_Source excerpt:_
┌──
# My story, time to post it.



## IrocTransam (Aug 29, 2012)

Hello, 
Been lurking on here for a bit. Posted a couple of times. 
Well here we go...
Been separated from my wife a year this month, I moved out last September but we kept on being together till December last year.
We have been married 2 years this past April and have an awesome little 2 year old girl together. Total of 6 years together. 
Well...my little white lies caught up with me and so did my privacy. I was texting 2 girls, my friends nothing more but it was suspicious to her. She did read my texts(I never lock my phone because I have nothing to hide). Even though I didn't cheat, the fact that one girl was my ex-fiance(nothing there just talk)and I talked about my current relationship with my wife to her, she didn't like this(I wouldn't either). The 2nd was a girl I've known since I was 16, I dated her sister for a year and happened to stay close to her instead of her sis. What we talked about was nothing more than current relationships, her's and mine. She was telling me about her boyfriend and I talked about mine and the lack of sex I was getting, none in almost a year at that point(my daughter was a newborn and my wife was home all day with her everyday. My wife mistook this for us "liking" each other but we didn't. It was conversation only. I always hid it from her, even if there was nothing going on because I was always worried that she would get mad, she is a bit of a hot head. 
We meet thru a car club, she had a 02 Z28 and I ran the group of trans am/Camaros. We didn't like each other right away like that, as we hit it off as good friends texting like crazy. Giving each other advice etc. 
We finally got together by chance and it was wonderful. 
Well...we broke up in 2010 for about 3 weeks, bad argument, in those 3 weeks I was pissed, so I contacted my one of my ex's. Well we shot texts back and forth. It ended in her telling me "Awww I love you". I replied "i love you too girl". Well my wife(girlfriend at the time)read this while I was talking to her mom about taking care of her daughter since we got prego with my daughter. She read the texts. As you'd expect, yelling occurred, get out happened. At the end of it, 4 hours later we agreed to stay together. She gave me 1 year to stop texting girls. We got married a few months later(we put if off for 2 years, then did it). I got laid off a couple times(never happened before)during my daughter first 3 months of life. It was rough but we made it though and I got a full time job again in May of 2011 after 7 months of part time work. I went the year and then some. I slipped by texting the friends of mine, I thought it was ok too since I wasn't trying to do anything. 
I left to prevent further argument out of our place. It was going fine me not living there but as most slowly went down the hole. She stated I never helped her with my daughter after I got home from work. 16 hours days of mechanics kill but that was no excuse though. She never got a break..why should I.
└──
_Given task 1:_
Answer these questions using the separation story:
(a) How long had the writer and his wife been married as of this past April?
(b) What car did the wife have when they met through the car club?
(c) In what month and year did the writer get a full-time job again?
_Given task 2:_ Proceed with the separation story, picking up after its last sentence.
The rows that come after this have nothing to do with the separation story.

_Given entries:_
┌──
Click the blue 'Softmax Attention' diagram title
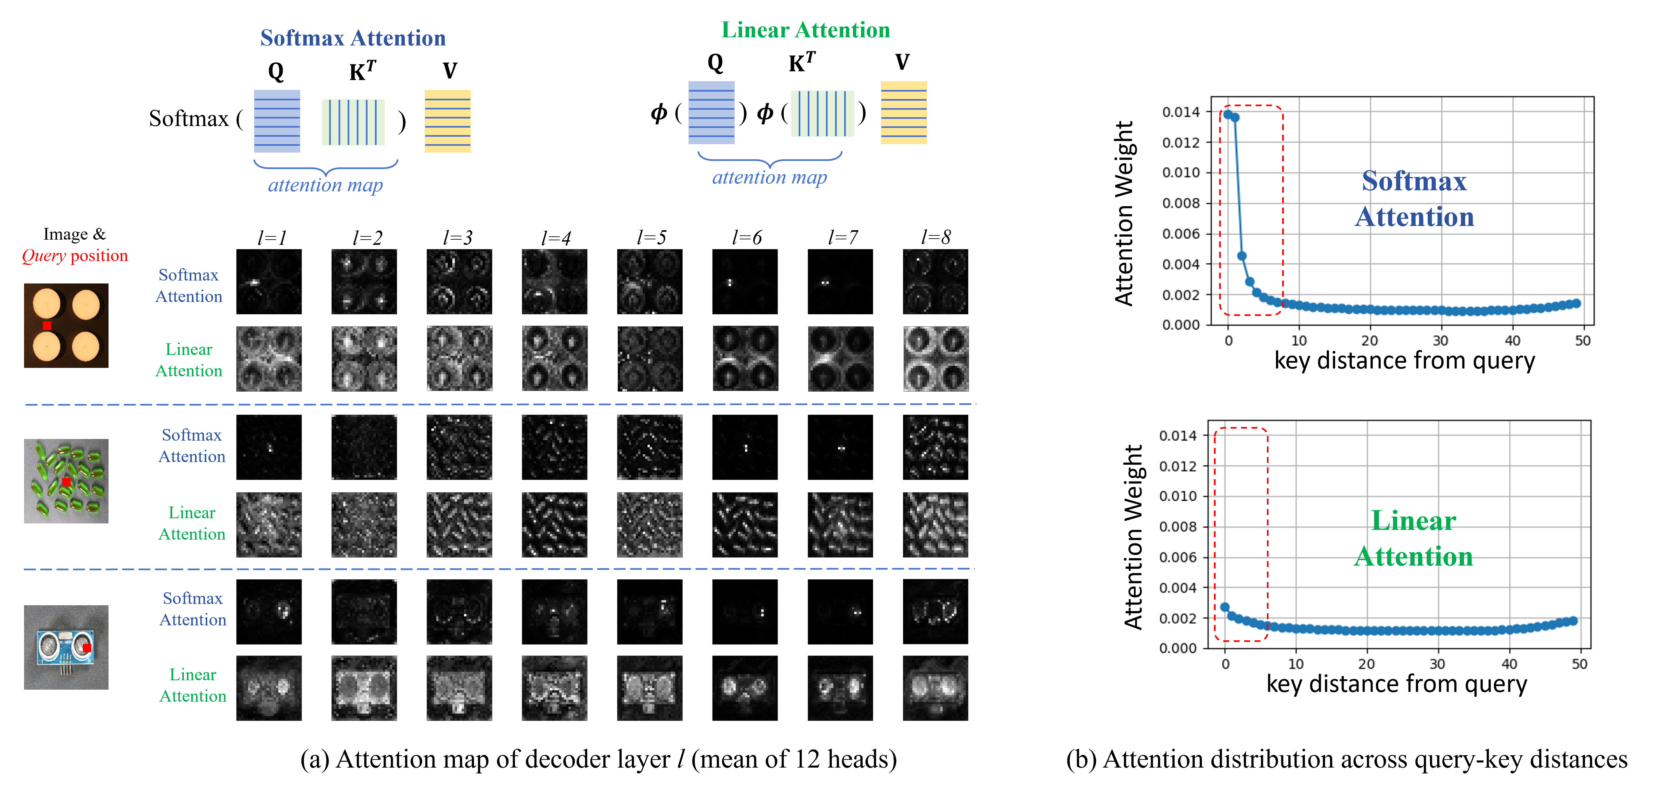(353, 38)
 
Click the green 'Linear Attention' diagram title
(805, 30)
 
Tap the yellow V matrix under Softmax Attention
└──
_Written answer 1:_
(a) 2 years.
(b) An 02 Z28.
(c) May of 2011.

_Written answer 2:_
Now I have been doing my changes for over a year now, she asked me to come back last November but didn't because we didn't work on anything to make us better. I haven't done anything with another women since I left the house last September, been going to MC's then now an IC. We went to a MC together once, she cried during the visit but she didn't like the counsler(I didn't either). We changed places. Went to the new one where she cried a lot there too. Well I have been going and she never goes anymore(3 times in 7 months). 
She stated she doesn't know why she is still angry with me(in June)and doesn't get it. Then we talked again in October, where i asked for a divorce if she wanted too. She said no, she is just confused and that she isn't used to working and having money of her own(she is a ballroom teacher), and that she is not ready yet because she is feeling independent. This is her first job. I agreed that I didn't want the divorce either. Some days she is cool with me, I have stopped pursuing her and backed off a ton. I did get her a bday gift this past monday. It was a simple gift, a DVD of the past season of her favorite show since she never gets to see it. Last year I bought her shoes and a necklace. I can see my daughter ANYTIME I want too. So that is not a problem. 
I know I had to back off and I did. I slip sometimes with being nice and saying things like "Ok well see ya, have a great day" but other than that I am just cool with her and she is with me. She gets annoyed with me though since her parents and well...whole family like me a lot. She gets mad that I am basically nice to her. My family have a problem with her though, but I had a talk and told them I pick my marriage above anything else currently and I need them to be supportive IF it does work out. They agreed and said they'd be ok with her again.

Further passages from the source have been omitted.